- _What this task involves_
Answer with the exact lines of the following material from the one containing "Select the cell showing 1,168.97" through the one containing "Click the plus icon in left sidebar", both end lines included.

BEGIN

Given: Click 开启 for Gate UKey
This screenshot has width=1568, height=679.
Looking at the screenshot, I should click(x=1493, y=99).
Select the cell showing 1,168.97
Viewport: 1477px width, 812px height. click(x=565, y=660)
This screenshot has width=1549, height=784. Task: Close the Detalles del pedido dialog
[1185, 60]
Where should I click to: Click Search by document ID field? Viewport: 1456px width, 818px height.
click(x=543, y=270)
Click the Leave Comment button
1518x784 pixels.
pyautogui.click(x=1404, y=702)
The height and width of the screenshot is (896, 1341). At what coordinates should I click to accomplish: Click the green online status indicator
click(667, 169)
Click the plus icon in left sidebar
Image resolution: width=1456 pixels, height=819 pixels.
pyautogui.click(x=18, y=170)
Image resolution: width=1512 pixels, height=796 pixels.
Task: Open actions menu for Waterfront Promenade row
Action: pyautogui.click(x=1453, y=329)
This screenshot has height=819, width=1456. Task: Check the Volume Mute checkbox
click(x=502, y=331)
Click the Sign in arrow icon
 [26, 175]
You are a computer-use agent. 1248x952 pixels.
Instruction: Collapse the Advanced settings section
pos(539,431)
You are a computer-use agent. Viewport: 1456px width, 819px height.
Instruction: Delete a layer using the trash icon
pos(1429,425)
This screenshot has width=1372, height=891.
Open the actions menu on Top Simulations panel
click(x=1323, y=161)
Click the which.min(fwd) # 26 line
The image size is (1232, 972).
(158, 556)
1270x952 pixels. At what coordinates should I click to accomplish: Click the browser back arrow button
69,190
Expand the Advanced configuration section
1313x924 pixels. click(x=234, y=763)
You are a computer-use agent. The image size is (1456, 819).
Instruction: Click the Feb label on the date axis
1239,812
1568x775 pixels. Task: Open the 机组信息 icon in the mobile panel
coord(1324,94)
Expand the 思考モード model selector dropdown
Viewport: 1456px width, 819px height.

END

- _Solution for this exercise_
Select the cell showing 1,168.97
Viewport: 1477px width, 812px height. click(x=565, y=660)
This screenshot has width=1549, height=784. Task: Close the Detalles del pedido dialog
[1185, 60]
Where should I click to: Click Search by document ID field? Viewport: 1456px width, 818px height.
click(x=543, y=270)
Click the Leave Comment button
1518x784 pixels.
pyautogui.click(x=1404, y=702)
The height and width of the screenshot is (896, 1341). At what coordinates should I click to accomplish: Click the green online status indicator
click(667, 169)
Click the plus icon in left sidebar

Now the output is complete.